Conceptual design is one of the most critical early stages in a product development to acquire the design goals and product specification [1]. In 1963, Chengal wood (Neobalanocarpus heimii ) cross arm was installed in a 132 kV transmission tower after the successful adaptation on a 66 kV tower in 1929 [2]. The wooden cross arm was selected because of its outstanding performance in mechanical properties and lightning arch quenching [3]. However, the matured Chengal wood displayed an extreme deformation during its service in the late 1990s [4]. More studies show that most of the old wooden cross arm started to fail after 24 years of service due to ageing [4]. A failure might be induced when a wooden cross arm is operated within 14 years of service [5]. This observation happened was due to natural fibre and wood defects since the wood was exposed to constant loading in a prolonged time [5–13]. Thus, there is an urgency in finding alternatives for the wooden cross arm to solve the issue according to the previous reports. To fulfil the requirements in finding the alternatives, glass fibre reinforced polymer (GFRP) composite cross arm was introduced in transmission towers to replace the current cross arm used [14–16].

Many numerical simulations were conducted to obtain the technical data for the mechanical properties of composite cross arms. Many previous researchers have conducted the computational simulation analysis of cross arm including its influence on stacking sequence of a laminate [17], static loading [18], and laminate properties on its failure [18]. Despite that, several experimental studies were performed on a coupon scale to examine the long-term deformation behaviour. To be specific, the coupon testing was executed in three-point bending mode [19], four-point bending mode [20], and tensile mode [21] to predict the creep life of the GFRP material. Hence, the coupon test aids the researchers to characterise the mechanical properties of the GFRP material when exposed to long-term loadings.

Despite many discussions done on the numerical simulations and coupon testing, there is still few study on the evaluation of creep behaviours (long term deformation) for a full-scale composite cross arm. Furthermore, the composite cross arm is still comparatively new to the market compared to wood and steel, and its service life in transmission towers is yet to be fully explored and discovered [22,23]. In this case, it is necessary to perform a long-term mechanical testing on the actual scale of the composite cross arm used in the transmission tower to predict the structure’s lifespan. Hence, a new creep testing rig was developed to accommodate the actual size of the cross arm to study the creep properties of the structure.

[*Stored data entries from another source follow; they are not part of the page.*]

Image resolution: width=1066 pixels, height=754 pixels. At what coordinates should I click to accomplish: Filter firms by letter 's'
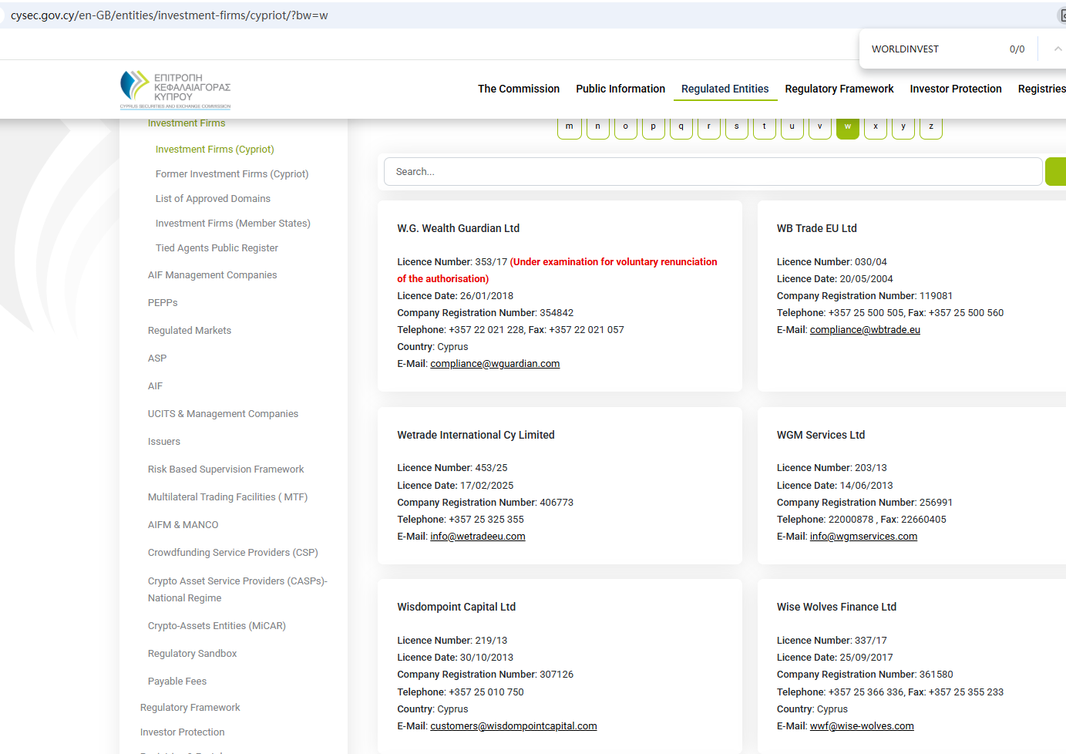point(736,126)
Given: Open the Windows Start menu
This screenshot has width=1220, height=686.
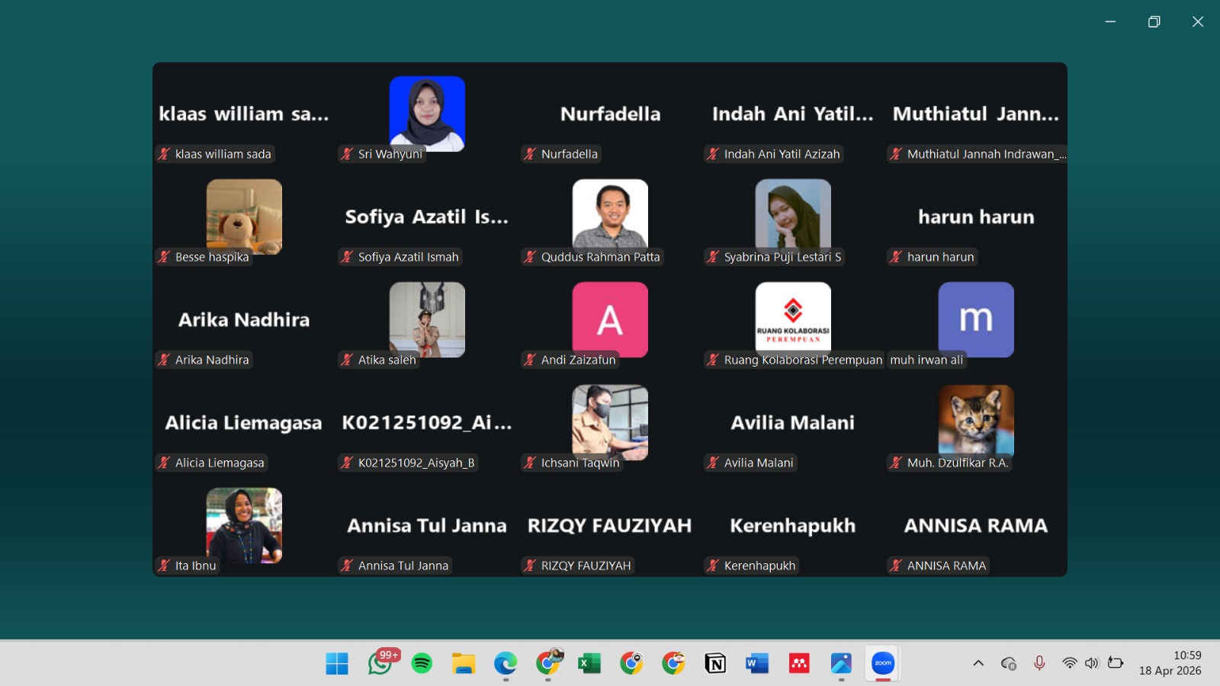Looking at the screenshot, I should pyautogui.click(x=337, y=663).
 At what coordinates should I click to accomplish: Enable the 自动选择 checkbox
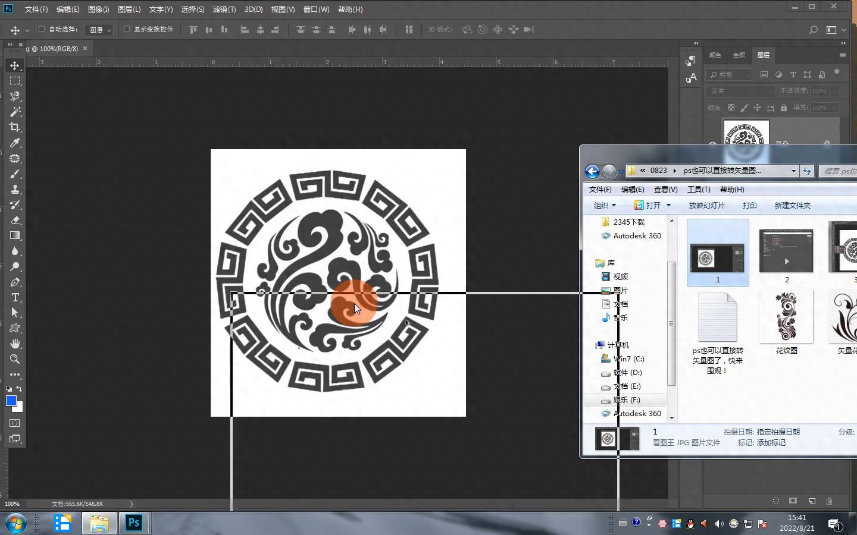(42, 29)
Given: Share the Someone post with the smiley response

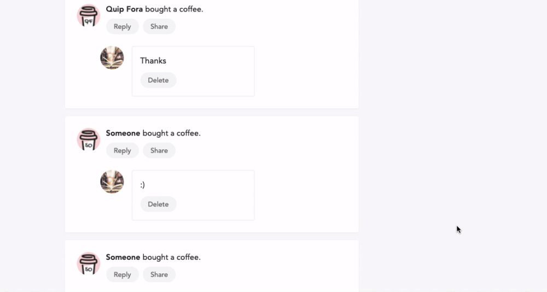Looking at the screenshot, I should coord(159,150).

Performing creep analysis on a full-scale product can eliminate various exaggerated factors used in designing structures at a lower scale. Furthermore, product geometry and material profile may be ignored in these coupon tests. Therefore, to fully understand the creep properties and obtain a more reliable prediction of the composite cross arm’s service life, tests on an actual sized structure are highly crucial. In a test rig, various mechanical analyses that used an actual sized composite cross arm are needed to be conducted [24]. The study of creep for each member component of the cross arm will provide a more intuitive and holistic view in predicting the creep behaviour of the whole structure.

In the designing stage, the design must be developed using a proper dimension without compromising the strength and reliability of the product. It is crucial to consider the rigidity in the structure as well as the strength and geometry in its bracing system [25]. In general, the overall conceptual design is divided into concept generation, concept clarification, concept selection, and concept development [26]. A proper design is beneficial to design a complex shape with better strength and structural integrity to cater to the actual size of the cross arm during the creep testing [27]. From the statement above, the durability and design of creep testing rig need to be improved.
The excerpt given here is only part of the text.